Labour attacks ‘dysfunctional’ Fine Gael coalition at party launch
Election campaign launch: Howlin says his party will ‘end the waste of public money’
Jack O Connor, Alan Kelly and Brendan Howlin. Photograph: Gareth Chaney/Collins.
Labour has launched a scathing attack on its former coalition partner Fine Gael, accusing the party of running a “dysfunctional, wasteful” Government.
Formally launching Labour’s election campaign in Dublin, party leader Brendan Howlin said the Government was “shiny on the outside but hollow in the middle”.
He claimed Fine Gael’s legacy in office was “almost as toxic” as Fianna Fail’s. and said Taoiseach Leo Varadkar inherited a “recovered economy”, said but Fine Gael’s legacy was one of “waste of resources and waste of opportunities”.

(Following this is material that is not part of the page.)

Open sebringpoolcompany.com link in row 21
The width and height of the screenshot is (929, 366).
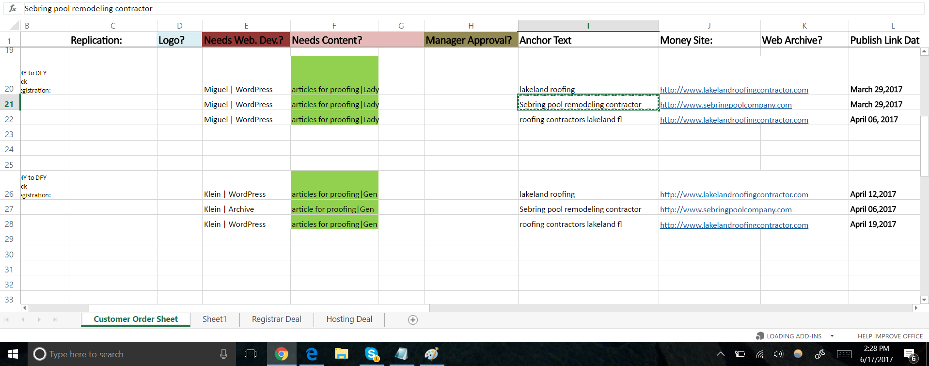725,105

Mr Howlin also said his party did better than what appeared in opinion polls following the party’s drop of 1 per cent in the Ipsos/MRBI poll in The Irish Times.

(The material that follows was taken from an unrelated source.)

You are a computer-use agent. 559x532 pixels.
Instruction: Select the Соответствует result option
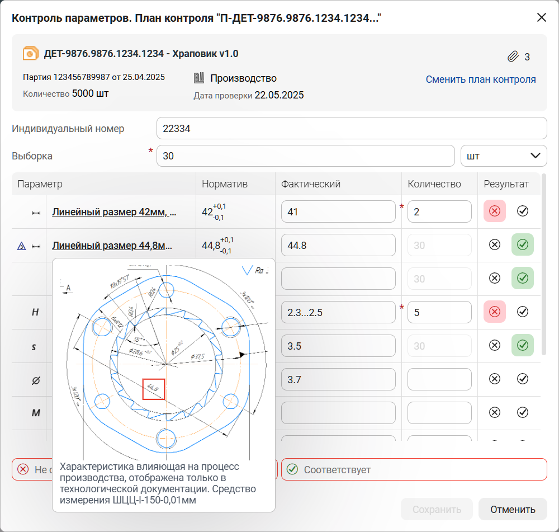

He said a national opinion poll did not reflect their capacity to win seats and was confident they would win “double digits” in seats.
The Labour leader pledged to “end the waste of public money, build homes and fix health”.
Mr Howlin also launched a number of the party’s 31 Dáil candidates including Mayo candidate Karim Uddin, Cllr Duncan Smith in Dublin Finglas, Cllr Juliet O’Connell in Dun Laoghaire and former TDs Cllr Joe Costello Dublin Central, Senator Kevin Humphreys Dublin Bay South and Emmet Stagg Kildare North.
‘Fix the basics’
In his attack on Fine Gael, which echoes that of a number of parties, he said the Government had allowed bogus self employment to thrive losing €250 million a year in social insurance contributions.
Its reliance on rent subsidies would cost the taxpayer over €700 million this year that went “into the pockets of landlords because they refused to build local authority houses”.
Almost €1 million a day went on agency staff for the HSE because of a recruitment embargo. The cost of the national children’s hospital had risen from €800 million to €1.73 billion and was still rising.
He also hit out at Fine Gael spending €7 million of public money on “glossy advertisements to raise their own profile in reference to the Government’s launch of the Project Ireland 2040 and the development of the controversial strategic communications unit.
Mr Howlin said figures showed the Taoiseach spent €1.8 million on PR and advertising in his first 18 months in office compared to €16,000 by then taoiseach Enda Kenny in the previous 18 months. The Government defended this spending at the time, saying the higher figure included a number of public information campaigns.
Mr Howlin said Ireland needed a Government with ideas, and Labour believed in public service.
He said “we want to fix the basics” and he insisted he would keep the State pension age at 66.
Labour’s health spokesman Alan Kelly said the cost of agency staffing for the HSE was destroying the health service.
Mr Kelly also hit out at Fianna Fáil accusing them of “practising the privatisation of health care” through the National Treatment Purchase Fund, spending €200 million a year that would cost €1 billion over five years.